20

 それからメイドを辞めるまで、シンシアは空き時間に恋愛小説を読むことになった。


 それと同時に、普段よりもリュファスと会う機会が増えたのだが、特に何もなく。すごく普通に日常は過ぎていった。

 その度にナンシーやレイチェル、その他の使用人が嘆く声が聞こえたが、気のせいだろう。


 恋愛小説に関しては、借りた分はすべて読破したが「面白いな」という以外に感想が湧かなかった。それを言ったら、レイチェルに余計怒られた。


(もっと詳しい感想を言ったほうが良かったでしょうか……騎士様と平民の娘さんがお付き合いするなんて、夢のある話だなってときめいたなとか……私とリュファス様の立場が似ていて、ちょっと羨ましいなと思ったなとかって……)

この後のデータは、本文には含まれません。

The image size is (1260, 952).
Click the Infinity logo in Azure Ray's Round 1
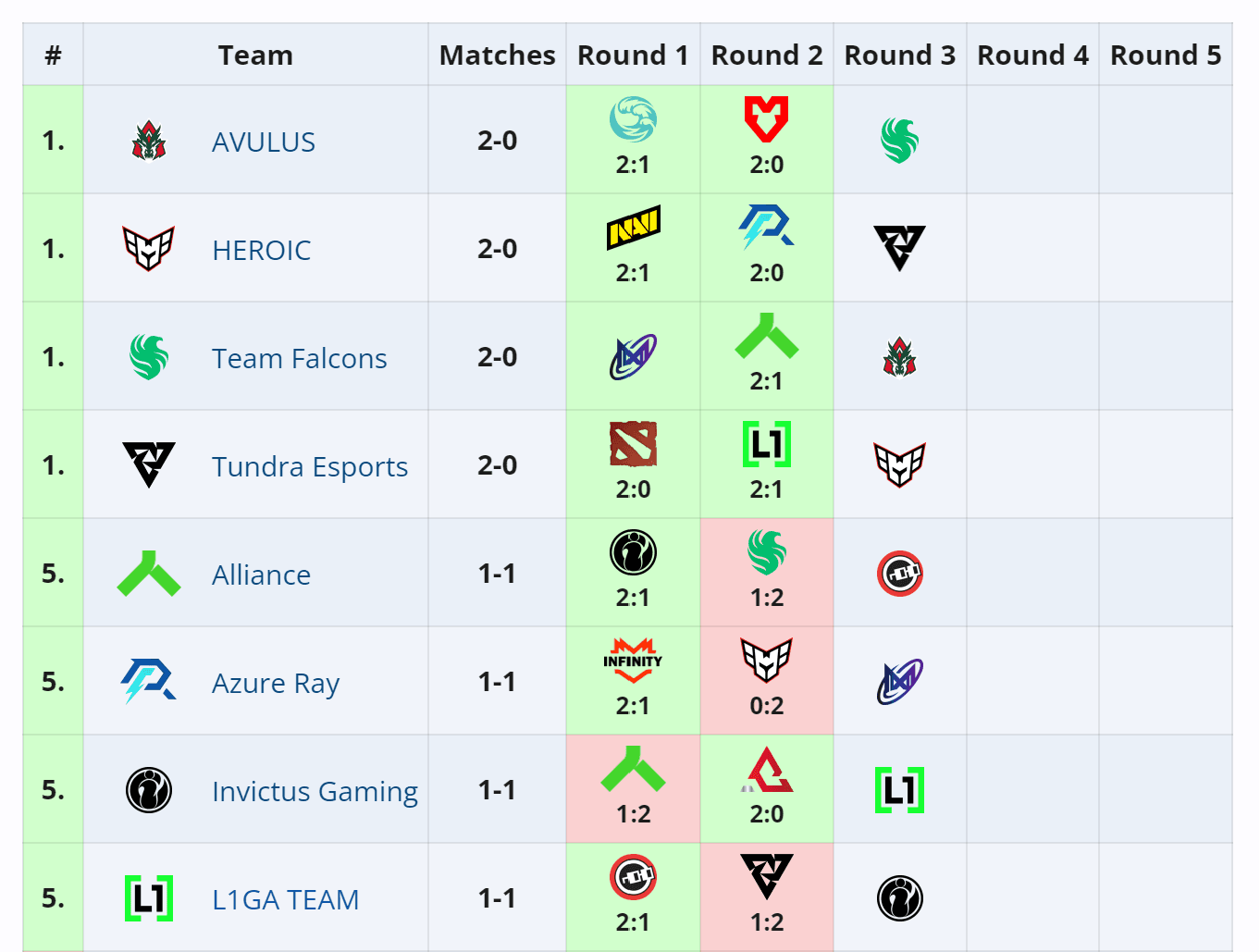coord(633,661)
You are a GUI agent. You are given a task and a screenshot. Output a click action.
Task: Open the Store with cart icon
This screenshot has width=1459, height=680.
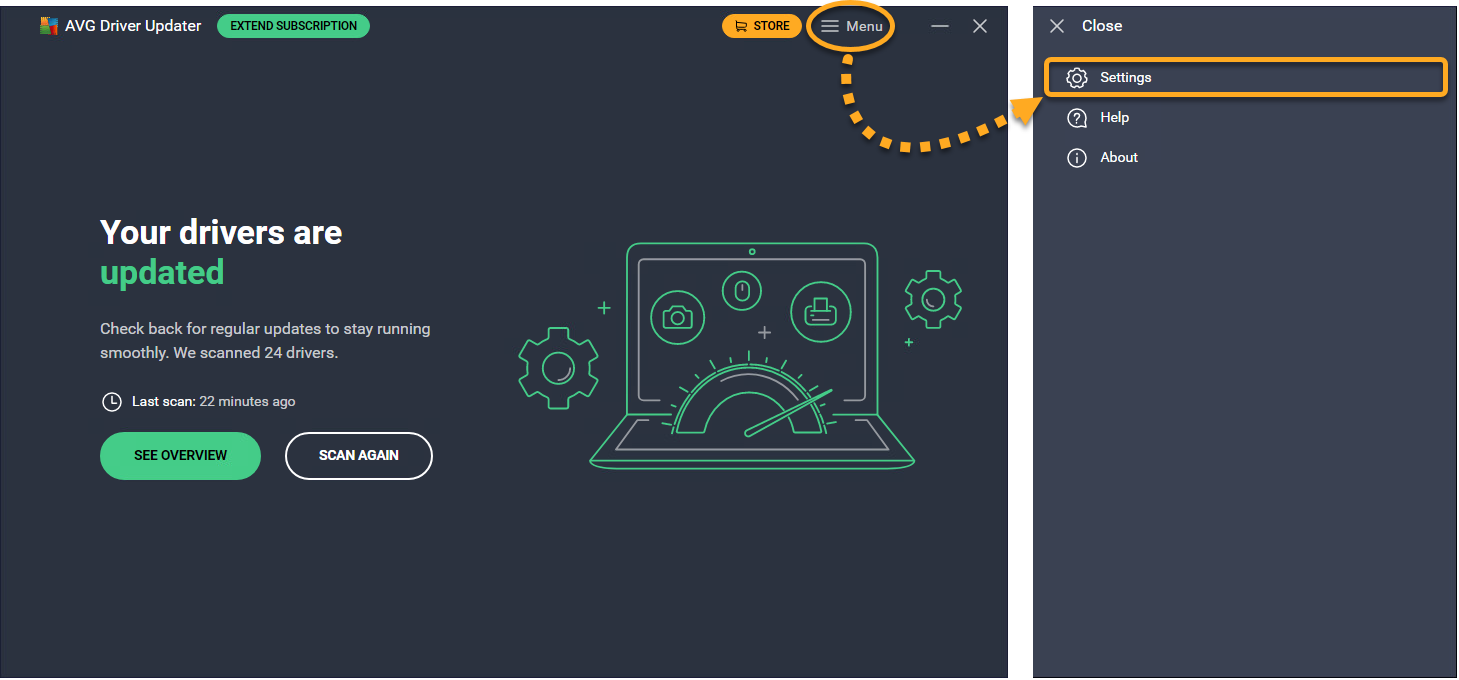[761, 26]
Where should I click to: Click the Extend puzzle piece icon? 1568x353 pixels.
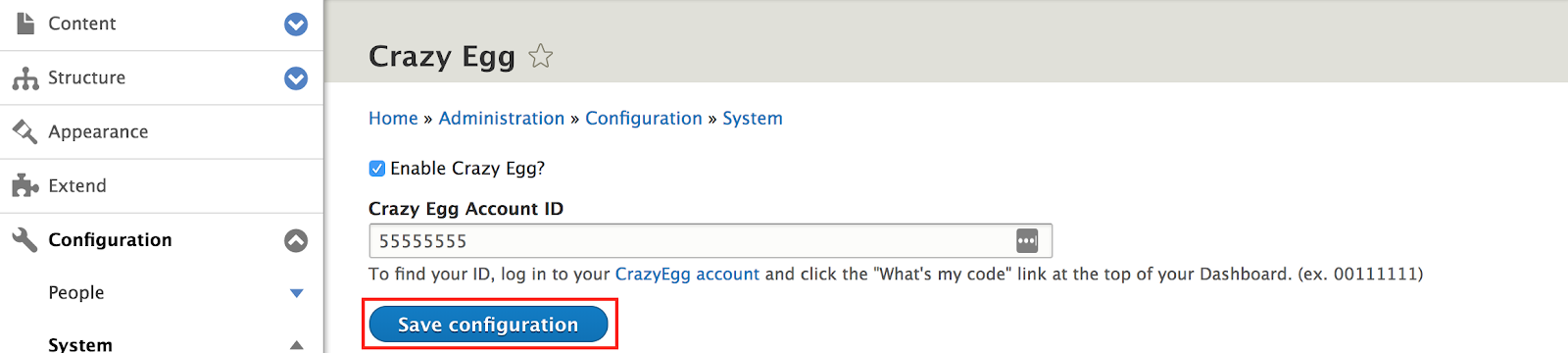pyautogui.click(x=25, y=185)
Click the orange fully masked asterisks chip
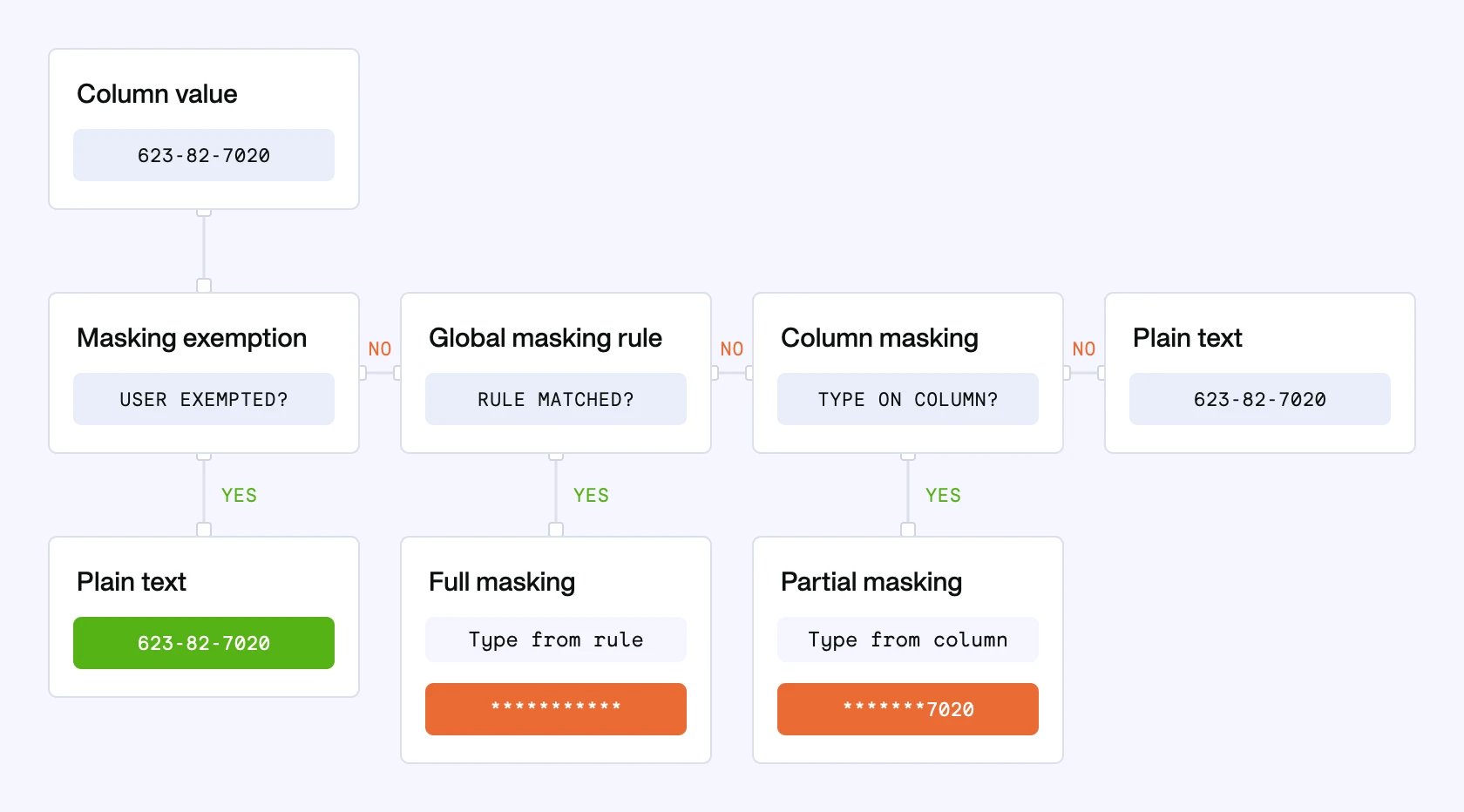The width and height of the screenshot is (1464, 812). (556, 709)
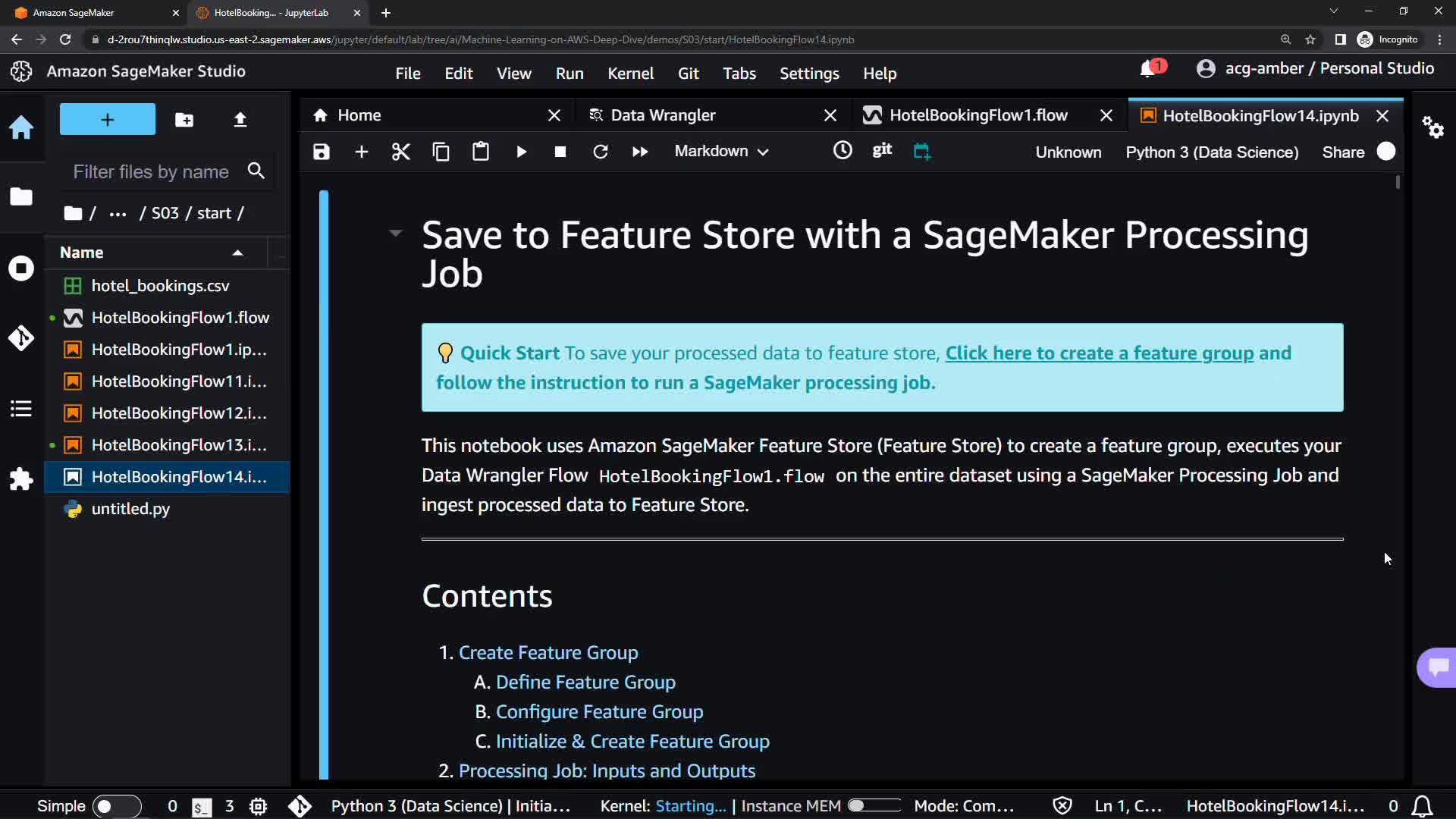Open the Configure Feature Group contents link

pos(599,712)
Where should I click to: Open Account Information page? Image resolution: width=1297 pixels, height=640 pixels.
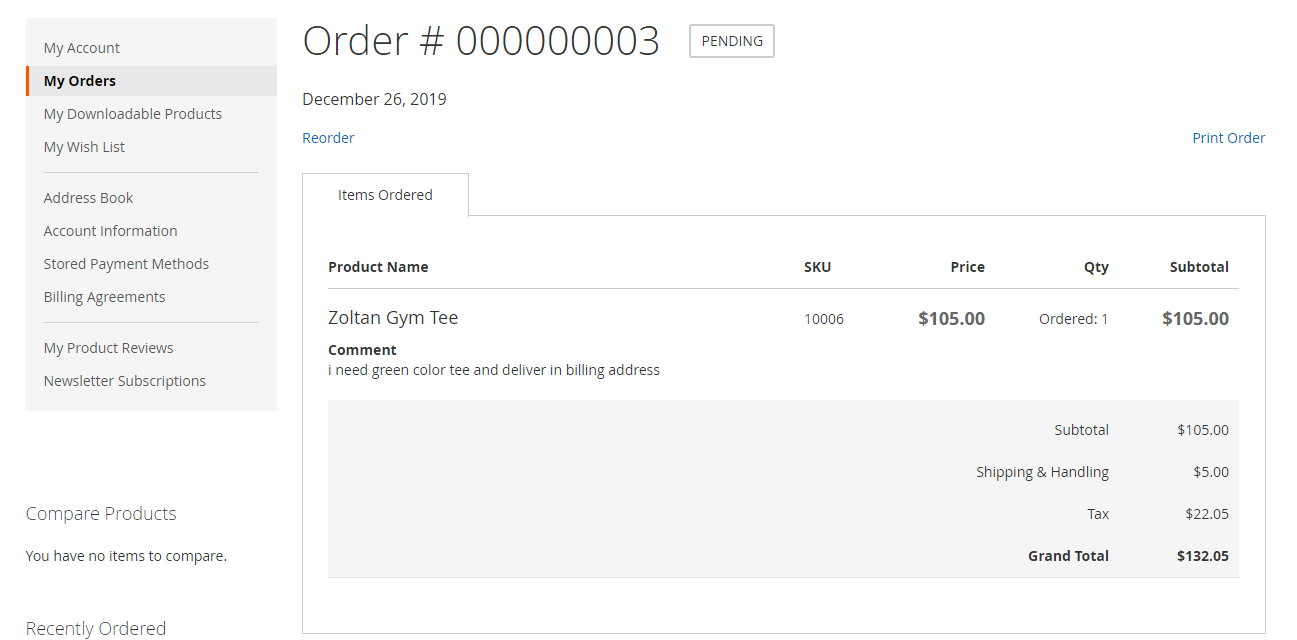click(x=110, y=231)
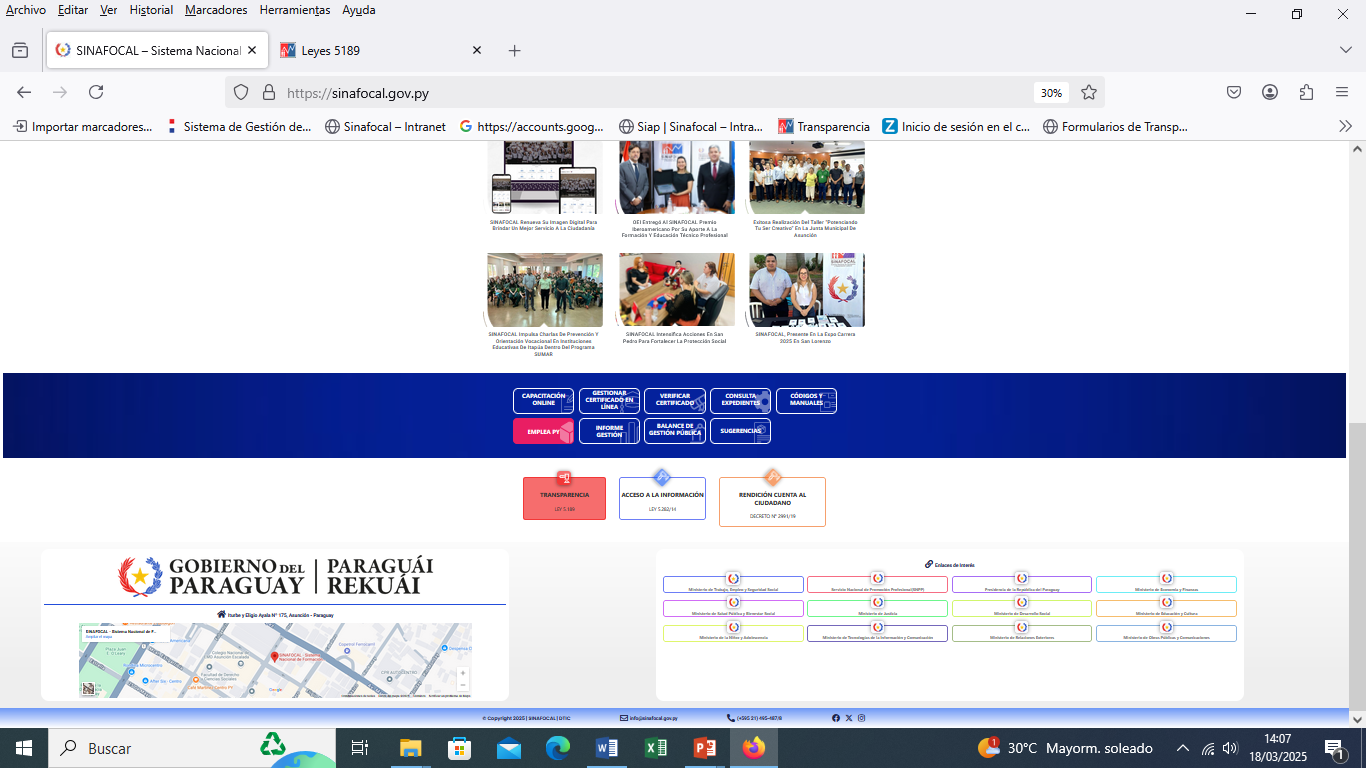Open the Historial menu
The image size is (1366, 768).
[x=151, y=10]
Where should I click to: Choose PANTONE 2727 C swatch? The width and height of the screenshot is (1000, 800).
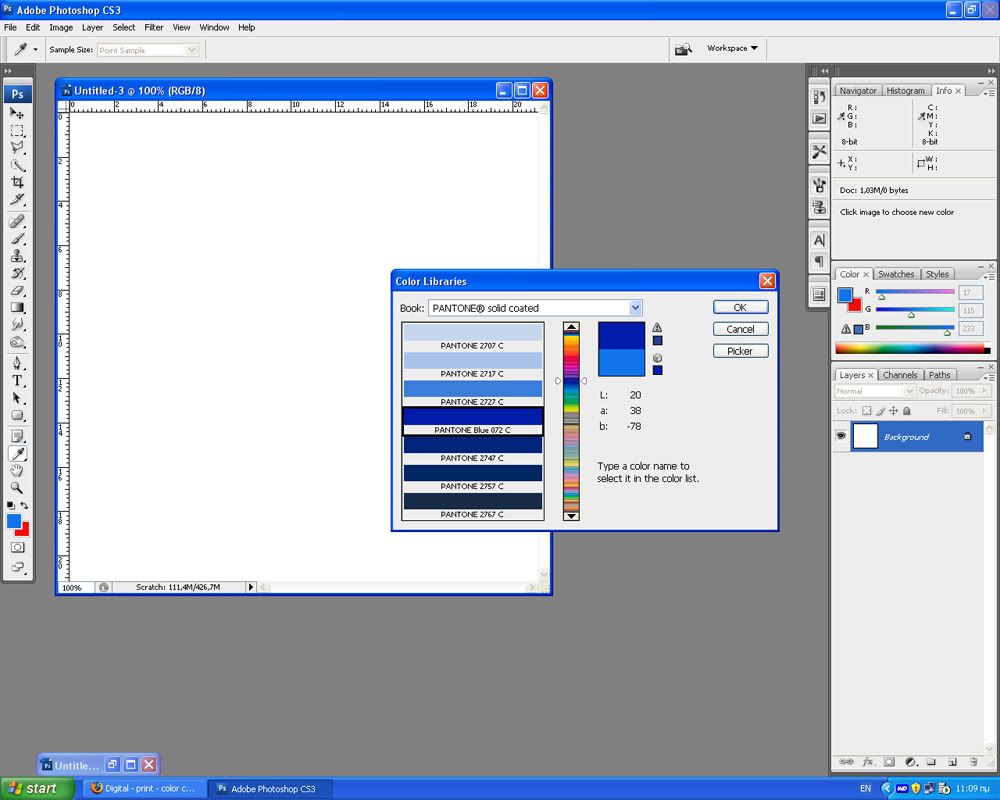click(472, 390)
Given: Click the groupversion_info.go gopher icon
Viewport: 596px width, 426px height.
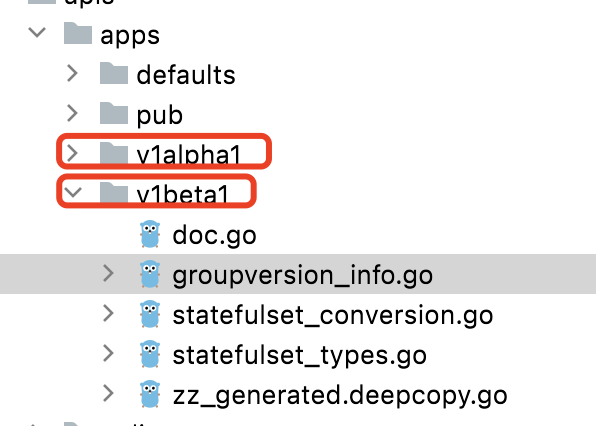Looking at the screenshot, I should point(150,274).
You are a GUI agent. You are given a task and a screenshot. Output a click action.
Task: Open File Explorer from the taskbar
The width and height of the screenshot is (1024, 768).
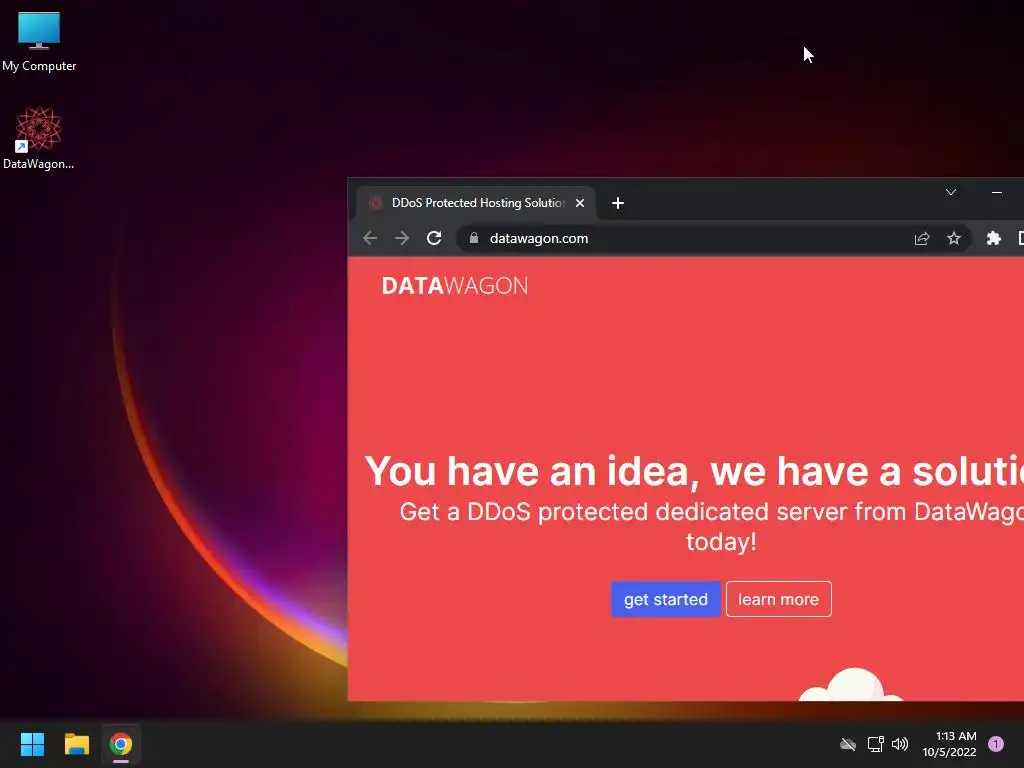(x=76, y=744)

 意識しすぎているようで恥ずかしかったから当たり障りない感想を言ったのだが、それが気に入らなかったのだろうか。

 むむむ、と少しだけ悩んだ。それも数分だったが。







 シンシアが辞める前日は、それはそれは盛大なパーティーが開かれた。


 正餐会の後に開かれたお疲れ様会を思い出すパーティーで、少しびっくりする。しかし皆「シンシアがいなくなると悲しい」と言ってくれ、思わず涙ぐんでしまった。

 仲良くなれたとは思っていたが、そこまで言ってもらえるとは思わなかったからだ。


 ナンシーとレイチェルは、シンシアのために外出用のドレスを送ってくれた。「そのドレスを見たら、少しでもいいから私たちのことを思い出して欲しい」との言葉に、シンシアの涙腺は崩壊した。

 三人で抱き着きながら、ぼろぼろと涙をこぼしたのは、シンシアにとって大切な思い出である。







 ――そしてとうとう、メイドを辞める日になった。

 シンシアは今、ナンシーとレイチェルからもらったドレスを着ている。


 夏に着ることを想定した、群青色の外出用ドレスだ。

 シンシアだけなら絶対に選ばない色のドレスは不思議と似合っていて、シンシアはそのとき改めて「ナンシーさんとレイチェルさんってすごいんだな」と実感する。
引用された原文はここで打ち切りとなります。